■ WORK INSTRUCTIONS:
Please show, in full, each line below that contains the string "column". Case counts.
##### WORKING DATA #####
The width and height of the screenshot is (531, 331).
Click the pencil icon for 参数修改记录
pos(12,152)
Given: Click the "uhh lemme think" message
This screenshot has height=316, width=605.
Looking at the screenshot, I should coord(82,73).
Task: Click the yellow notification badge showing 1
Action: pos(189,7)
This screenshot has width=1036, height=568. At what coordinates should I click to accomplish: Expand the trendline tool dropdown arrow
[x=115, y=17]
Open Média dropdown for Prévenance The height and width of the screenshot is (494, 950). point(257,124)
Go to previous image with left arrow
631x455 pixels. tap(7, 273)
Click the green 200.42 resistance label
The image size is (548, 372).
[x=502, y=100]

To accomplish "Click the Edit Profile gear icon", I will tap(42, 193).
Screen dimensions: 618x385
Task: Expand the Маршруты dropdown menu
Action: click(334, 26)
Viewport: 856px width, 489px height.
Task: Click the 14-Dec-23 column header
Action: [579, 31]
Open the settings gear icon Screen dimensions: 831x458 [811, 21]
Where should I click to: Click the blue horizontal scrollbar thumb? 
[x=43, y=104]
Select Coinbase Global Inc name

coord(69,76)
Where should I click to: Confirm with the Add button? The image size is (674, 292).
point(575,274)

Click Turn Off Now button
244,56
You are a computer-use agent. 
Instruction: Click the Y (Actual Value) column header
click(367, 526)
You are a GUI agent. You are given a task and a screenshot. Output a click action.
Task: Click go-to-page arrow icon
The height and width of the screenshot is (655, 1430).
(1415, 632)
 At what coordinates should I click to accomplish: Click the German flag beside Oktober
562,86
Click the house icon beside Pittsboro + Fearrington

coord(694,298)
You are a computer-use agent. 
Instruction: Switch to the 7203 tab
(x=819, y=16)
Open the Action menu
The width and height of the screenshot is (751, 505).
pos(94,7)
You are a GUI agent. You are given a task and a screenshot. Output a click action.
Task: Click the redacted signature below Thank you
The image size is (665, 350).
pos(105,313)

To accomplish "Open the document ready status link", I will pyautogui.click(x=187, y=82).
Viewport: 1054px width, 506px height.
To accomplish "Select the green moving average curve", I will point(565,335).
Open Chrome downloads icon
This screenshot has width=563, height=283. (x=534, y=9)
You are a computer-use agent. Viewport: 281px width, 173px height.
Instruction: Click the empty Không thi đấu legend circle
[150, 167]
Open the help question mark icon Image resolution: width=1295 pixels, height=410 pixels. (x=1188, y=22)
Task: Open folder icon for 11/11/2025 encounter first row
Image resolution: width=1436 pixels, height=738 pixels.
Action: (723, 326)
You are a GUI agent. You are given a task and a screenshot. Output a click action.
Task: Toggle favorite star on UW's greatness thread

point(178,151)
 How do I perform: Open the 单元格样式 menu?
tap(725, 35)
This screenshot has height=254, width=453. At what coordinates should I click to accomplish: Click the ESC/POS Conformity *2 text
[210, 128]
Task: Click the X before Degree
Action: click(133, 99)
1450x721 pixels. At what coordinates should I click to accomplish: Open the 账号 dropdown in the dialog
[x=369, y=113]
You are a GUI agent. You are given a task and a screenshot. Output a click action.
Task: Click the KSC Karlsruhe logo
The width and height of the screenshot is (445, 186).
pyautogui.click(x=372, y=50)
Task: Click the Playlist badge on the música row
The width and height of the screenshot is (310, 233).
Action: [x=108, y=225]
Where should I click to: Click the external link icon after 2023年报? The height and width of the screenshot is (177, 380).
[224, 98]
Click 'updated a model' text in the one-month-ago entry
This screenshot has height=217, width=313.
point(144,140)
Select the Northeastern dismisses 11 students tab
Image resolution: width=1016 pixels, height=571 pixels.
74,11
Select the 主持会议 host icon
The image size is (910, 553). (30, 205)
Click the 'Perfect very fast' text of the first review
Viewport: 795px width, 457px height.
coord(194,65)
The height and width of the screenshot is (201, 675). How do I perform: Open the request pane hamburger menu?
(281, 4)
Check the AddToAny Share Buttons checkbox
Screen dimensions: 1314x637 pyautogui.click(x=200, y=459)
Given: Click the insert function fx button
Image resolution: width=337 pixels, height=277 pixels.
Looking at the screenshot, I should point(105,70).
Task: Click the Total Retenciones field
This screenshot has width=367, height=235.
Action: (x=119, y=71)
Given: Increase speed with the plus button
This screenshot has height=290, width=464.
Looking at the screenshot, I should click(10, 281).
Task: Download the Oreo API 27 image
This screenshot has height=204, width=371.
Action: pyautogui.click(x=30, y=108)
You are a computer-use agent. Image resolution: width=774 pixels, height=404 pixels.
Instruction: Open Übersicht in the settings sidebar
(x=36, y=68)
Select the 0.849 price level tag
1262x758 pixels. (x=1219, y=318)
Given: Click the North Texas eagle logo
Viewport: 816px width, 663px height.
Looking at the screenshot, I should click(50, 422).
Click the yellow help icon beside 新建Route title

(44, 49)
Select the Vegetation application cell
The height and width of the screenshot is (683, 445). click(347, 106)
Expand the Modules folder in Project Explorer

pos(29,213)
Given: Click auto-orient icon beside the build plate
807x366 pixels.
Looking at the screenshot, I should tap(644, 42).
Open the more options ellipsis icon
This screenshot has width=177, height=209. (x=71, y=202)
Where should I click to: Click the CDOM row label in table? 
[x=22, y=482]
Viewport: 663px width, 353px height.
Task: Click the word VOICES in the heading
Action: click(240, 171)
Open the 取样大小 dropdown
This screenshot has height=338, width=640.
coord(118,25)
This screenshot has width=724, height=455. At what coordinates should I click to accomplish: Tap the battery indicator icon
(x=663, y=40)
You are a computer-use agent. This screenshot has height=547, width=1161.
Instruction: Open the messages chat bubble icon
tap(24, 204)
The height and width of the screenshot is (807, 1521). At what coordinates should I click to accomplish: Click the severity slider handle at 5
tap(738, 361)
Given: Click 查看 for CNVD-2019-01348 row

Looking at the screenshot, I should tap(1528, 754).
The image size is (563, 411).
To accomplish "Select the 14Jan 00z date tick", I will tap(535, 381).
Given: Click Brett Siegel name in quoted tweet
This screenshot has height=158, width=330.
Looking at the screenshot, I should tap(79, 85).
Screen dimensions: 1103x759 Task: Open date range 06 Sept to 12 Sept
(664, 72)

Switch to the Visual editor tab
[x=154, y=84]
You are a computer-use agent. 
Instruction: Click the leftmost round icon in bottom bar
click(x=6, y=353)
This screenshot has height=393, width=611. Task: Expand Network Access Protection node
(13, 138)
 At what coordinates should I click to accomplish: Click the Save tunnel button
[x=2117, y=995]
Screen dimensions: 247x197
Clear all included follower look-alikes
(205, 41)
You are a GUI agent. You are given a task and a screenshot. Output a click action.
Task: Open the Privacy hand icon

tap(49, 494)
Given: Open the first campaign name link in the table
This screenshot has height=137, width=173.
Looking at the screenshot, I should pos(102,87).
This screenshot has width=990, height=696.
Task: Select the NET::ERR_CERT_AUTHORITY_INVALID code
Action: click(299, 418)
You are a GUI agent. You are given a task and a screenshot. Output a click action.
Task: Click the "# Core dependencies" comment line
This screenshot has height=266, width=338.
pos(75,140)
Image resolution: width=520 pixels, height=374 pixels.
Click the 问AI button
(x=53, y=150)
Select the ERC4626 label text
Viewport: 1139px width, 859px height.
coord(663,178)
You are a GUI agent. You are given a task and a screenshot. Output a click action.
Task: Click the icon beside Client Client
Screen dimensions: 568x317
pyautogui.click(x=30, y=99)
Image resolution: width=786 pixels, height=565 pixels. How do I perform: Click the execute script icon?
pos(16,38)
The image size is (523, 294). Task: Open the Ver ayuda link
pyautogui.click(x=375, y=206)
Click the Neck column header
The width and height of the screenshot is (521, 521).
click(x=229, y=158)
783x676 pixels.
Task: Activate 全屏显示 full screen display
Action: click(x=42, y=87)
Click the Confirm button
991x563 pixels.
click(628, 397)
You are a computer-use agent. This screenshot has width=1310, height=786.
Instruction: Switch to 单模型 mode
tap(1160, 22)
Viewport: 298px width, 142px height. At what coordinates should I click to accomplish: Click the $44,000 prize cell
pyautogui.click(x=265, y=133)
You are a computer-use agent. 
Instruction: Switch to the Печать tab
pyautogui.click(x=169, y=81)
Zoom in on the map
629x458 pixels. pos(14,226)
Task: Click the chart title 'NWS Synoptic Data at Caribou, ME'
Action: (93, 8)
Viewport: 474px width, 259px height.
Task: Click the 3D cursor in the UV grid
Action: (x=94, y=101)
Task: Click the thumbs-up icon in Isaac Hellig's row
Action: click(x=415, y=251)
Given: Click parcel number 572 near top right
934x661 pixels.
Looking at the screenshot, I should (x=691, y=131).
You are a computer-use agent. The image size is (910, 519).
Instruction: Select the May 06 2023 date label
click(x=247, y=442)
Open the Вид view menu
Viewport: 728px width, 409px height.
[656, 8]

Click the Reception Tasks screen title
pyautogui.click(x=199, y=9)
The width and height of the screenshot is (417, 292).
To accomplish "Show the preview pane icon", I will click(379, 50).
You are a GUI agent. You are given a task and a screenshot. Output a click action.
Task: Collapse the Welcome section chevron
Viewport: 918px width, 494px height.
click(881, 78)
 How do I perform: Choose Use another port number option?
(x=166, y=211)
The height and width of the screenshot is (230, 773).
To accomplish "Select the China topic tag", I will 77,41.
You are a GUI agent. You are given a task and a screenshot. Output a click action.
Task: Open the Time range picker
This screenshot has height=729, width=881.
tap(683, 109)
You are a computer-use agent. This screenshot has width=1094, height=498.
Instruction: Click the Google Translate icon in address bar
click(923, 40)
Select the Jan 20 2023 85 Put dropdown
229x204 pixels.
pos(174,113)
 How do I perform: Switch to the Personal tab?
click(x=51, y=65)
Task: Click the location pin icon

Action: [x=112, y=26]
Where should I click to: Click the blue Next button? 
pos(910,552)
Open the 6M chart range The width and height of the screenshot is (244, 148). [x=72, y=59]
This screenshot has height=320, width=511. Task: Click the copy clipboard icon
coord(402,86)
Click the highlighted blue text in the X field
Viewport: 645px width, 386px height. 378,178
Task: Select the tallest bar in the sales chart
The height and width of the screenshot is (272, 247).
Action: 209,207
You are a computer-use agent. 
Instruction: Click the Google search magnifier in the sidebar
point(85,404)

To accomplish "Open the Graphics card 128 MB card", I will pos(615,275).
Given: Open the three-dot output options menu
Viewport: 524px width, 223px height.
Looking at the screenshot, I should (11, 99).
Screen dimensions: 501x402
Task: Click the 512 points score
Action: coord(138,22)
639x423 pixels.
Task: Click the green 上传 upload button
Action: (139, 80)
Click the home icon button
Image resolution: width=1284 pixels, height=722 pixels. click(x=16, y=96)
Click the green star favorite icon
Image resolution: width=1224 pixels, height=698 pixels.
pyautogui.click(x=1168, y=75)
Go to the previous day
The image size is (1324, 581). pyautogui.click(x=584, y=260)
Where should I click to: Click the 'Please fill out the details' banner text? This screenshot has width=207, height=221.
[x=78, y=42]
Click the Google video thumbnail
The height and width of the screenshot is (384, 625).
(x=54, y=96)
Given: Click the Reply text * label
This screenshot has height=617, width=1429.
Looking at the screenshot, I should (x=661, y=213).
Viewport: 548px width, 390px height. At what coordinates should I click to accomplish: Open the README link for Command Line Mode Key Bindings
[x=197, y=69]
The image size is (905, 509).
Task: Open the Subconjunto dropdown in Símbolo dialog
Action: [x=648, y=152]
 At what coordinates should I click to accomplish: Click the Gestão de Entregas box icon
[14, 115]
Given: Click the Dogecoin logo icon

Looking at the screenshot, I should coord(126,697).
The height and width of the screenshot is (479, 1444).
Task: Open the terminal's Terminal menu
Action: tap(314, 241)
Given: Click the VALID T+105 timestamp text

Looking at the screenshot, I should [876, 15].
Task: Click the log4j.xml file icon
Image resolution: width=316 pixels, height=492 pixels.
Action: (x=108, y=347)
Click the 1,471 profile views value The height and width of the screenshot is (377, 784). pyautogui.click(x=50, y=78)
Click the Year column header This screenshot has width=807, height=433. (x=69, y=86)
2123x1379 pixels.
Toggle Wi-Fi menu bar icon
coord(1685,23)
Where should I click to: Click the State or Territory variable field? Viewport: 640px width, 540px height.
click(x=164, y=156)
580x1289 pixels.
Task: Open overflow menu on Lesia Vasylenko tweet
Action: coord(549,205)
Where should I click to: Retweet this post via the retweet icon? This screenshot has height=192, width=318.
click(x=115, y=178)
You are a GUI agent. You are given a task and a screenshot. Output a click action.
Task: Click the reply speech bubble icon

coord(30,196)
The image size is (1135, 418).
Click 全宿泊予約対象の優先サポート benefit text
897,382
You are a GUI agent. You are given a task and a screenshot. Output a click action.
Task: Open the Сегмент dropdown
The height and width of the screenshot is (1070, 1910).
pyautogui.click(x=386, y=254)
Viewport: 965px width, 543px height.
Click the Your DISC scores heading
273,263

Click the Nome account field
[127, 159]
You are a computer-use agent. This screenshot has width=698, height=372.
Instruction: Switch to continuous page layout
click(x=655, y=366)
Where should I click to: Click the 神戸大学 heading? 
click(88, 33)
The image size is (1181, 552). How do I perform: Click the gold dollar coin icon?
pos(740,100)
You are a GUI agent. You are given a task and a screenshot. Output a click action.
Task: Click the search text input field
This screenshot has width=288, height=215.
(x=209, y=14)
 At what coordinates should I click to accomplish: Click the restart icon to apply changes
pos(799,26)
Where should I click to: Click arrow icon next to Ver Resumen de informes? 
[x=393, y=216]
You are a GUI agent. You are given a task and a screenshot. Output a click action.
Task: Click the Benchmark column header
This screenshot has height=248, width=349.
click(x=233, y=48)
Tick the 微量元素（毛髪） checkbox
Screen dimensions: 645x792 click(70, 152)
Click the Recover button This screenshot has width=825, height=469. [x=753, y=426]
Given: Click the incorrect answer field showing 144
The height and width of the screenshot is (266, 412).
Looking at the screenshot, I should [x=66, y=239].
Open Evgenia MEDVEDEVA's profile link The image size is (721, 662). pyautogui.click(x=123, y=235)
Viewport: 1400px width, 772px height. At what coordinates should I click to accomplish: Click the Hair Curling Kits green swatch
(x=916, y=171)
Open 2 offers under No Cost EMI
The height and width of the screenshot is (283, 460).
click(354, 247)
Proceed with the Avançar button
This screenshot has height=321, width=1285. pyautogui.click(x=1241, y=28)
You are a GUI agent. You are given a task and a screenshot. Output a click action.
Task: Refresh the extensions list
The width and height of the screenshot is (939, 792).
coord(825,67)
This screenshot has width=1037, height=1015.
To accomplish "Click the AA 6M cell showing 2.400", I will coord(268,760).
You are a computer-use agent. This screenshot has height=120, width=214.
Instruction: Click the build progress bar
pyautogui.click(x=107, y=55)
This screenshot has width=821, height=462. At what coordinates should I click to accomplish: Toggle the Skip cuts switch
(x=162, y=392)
#####
■ COMPLETE ANSWER:
Task: Click the 14-Dec-23 column header
Instruction: Click the Y (Actual Value) column header
Click the Neck column header
Click the Year column header This screenshot has width=807, height=433. (x=69, y=86)
Task: Click the Benchmark column header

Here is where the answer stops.